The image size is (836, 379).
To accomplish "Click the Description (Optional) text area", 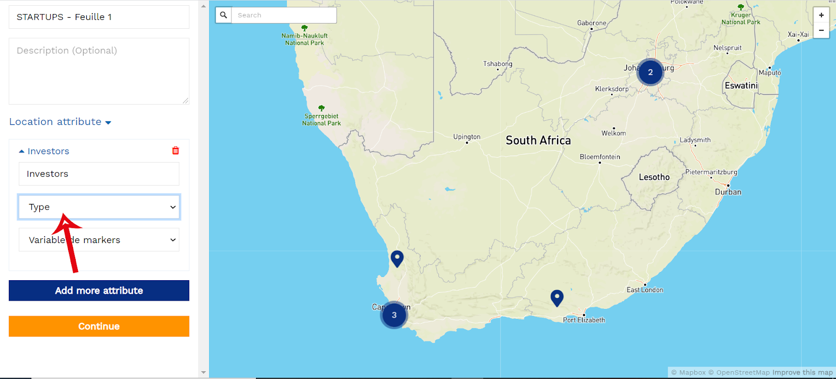I will [x=99, y=71].
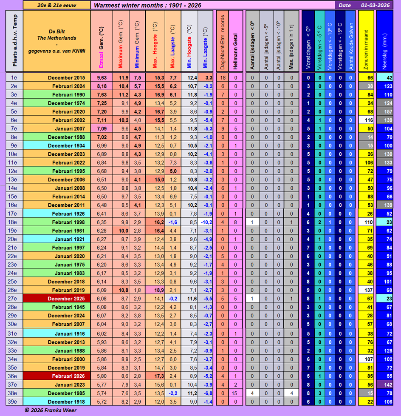
Task: Click the "Februari 2024" month cell
Action: pos(57,86)
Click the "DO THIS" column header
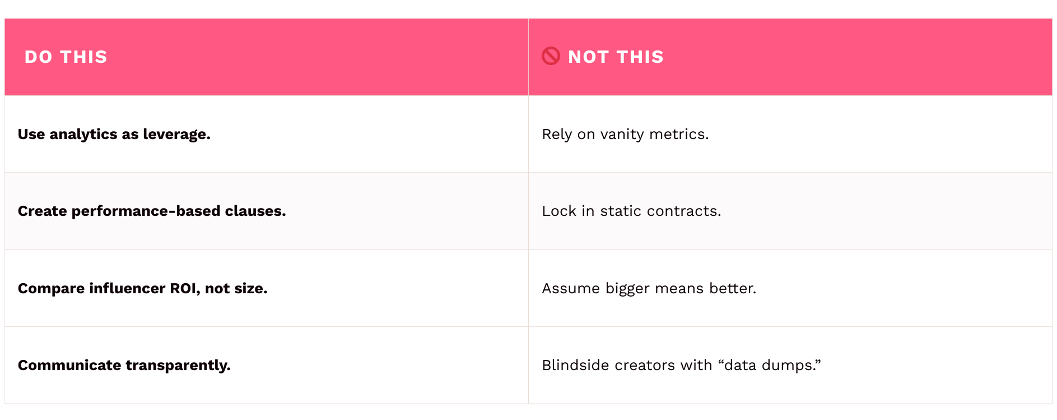 pyautogui.click(x=66, y=57)
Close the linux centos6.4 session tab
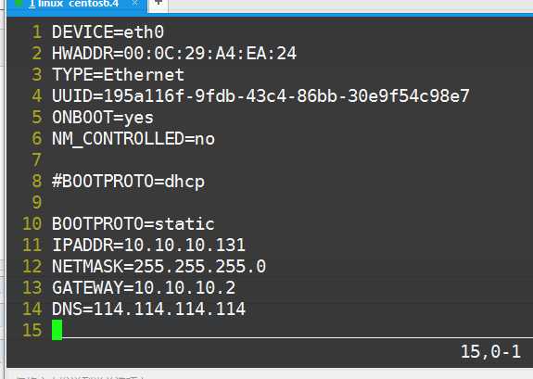533x379 pixels. pos(135,4)
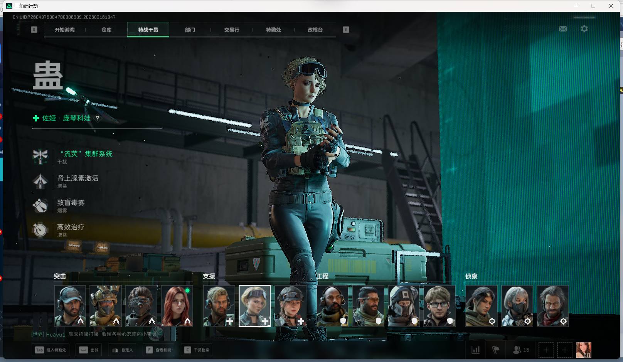Click the statistics bar chart icon
Image resolution: width=623 pixels, height=362 pixels.
(x=476, y=350)
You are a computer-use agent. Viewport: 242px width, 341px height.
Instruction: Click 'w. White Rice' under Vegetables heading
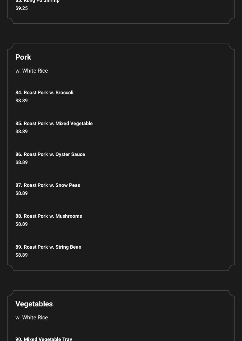click(32, 318)
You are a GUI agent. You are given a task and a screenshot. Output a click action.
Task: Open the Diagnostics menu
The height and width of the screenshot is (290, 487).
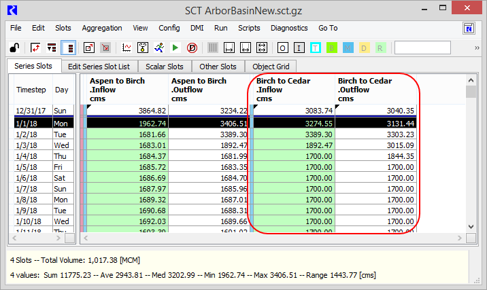click(289, 28)
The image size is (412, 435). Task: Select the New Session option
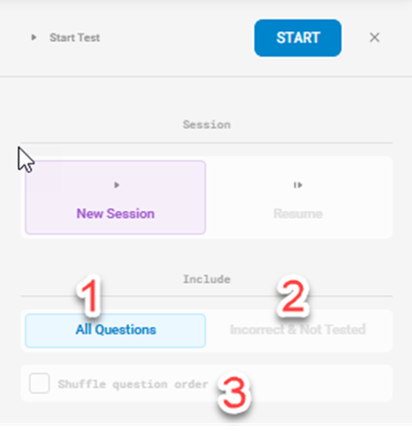pos(115,197)
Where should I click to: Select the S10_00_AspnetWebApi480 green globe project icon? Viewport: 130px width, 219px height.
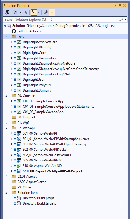click(x=19, y=166)
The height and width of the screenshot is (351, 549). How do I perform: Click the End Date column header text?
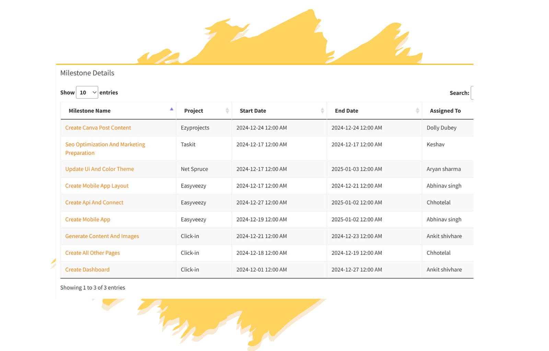(x=347, y=111)
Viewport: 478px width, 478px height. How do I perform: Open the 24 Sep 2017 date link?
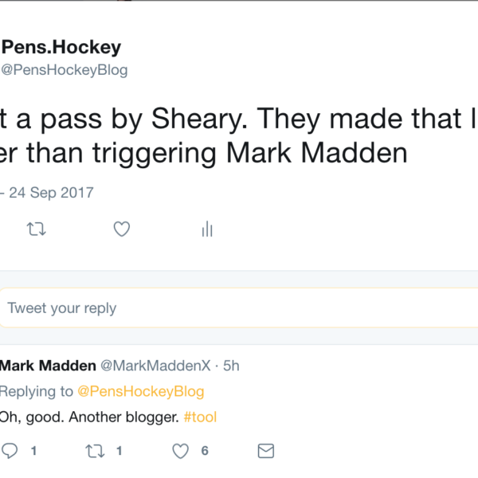(58, 192)
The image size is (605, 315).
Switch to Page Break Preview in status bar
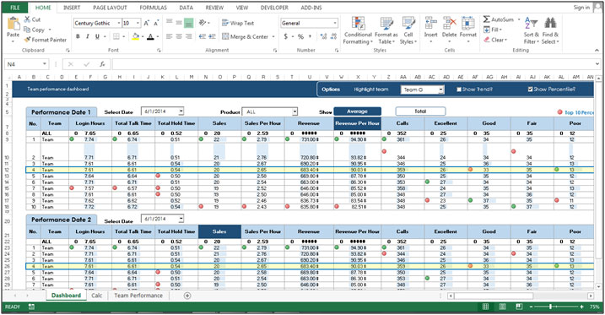(x=519, y=307)
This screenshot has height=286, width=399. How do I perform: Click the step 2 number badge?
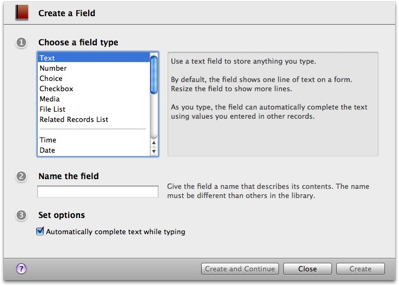click(22, 176)
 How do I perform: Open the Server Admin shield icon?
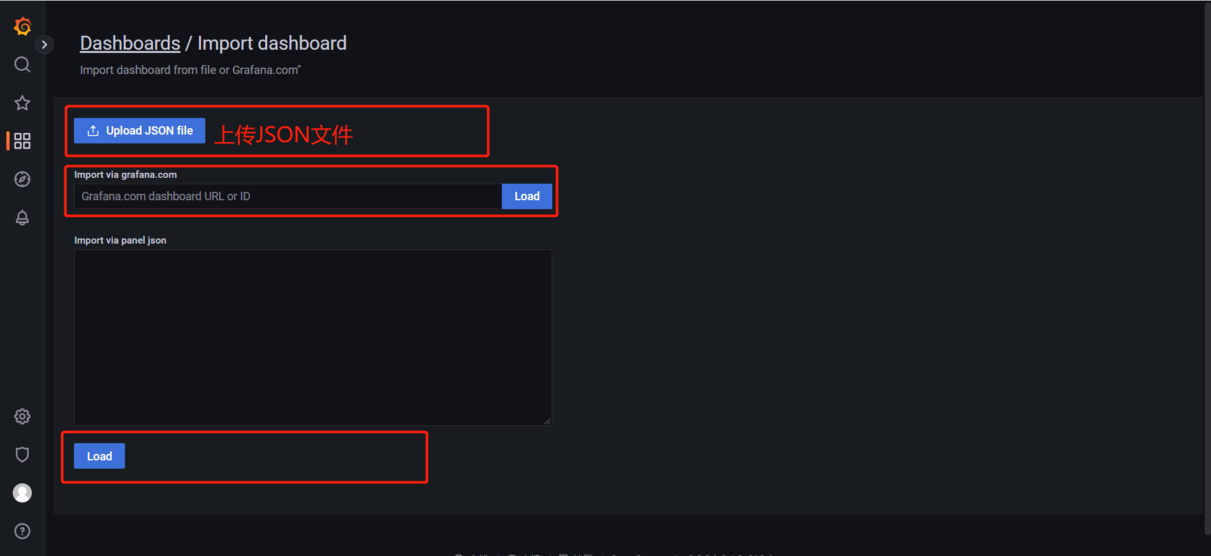click(x=22, y=455)
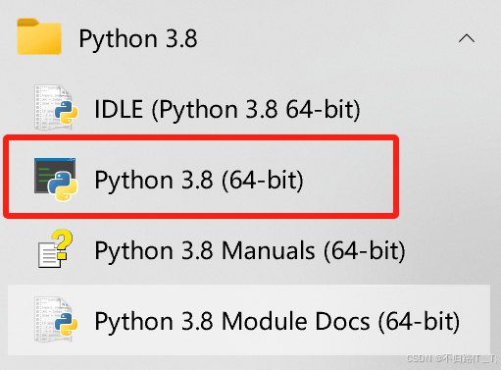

________________________

EXERCISE INSTRUCTIONS -> Using the entries above, say how many lines include the word "agent", with no other output.

EXERCISE ANSWER -> 2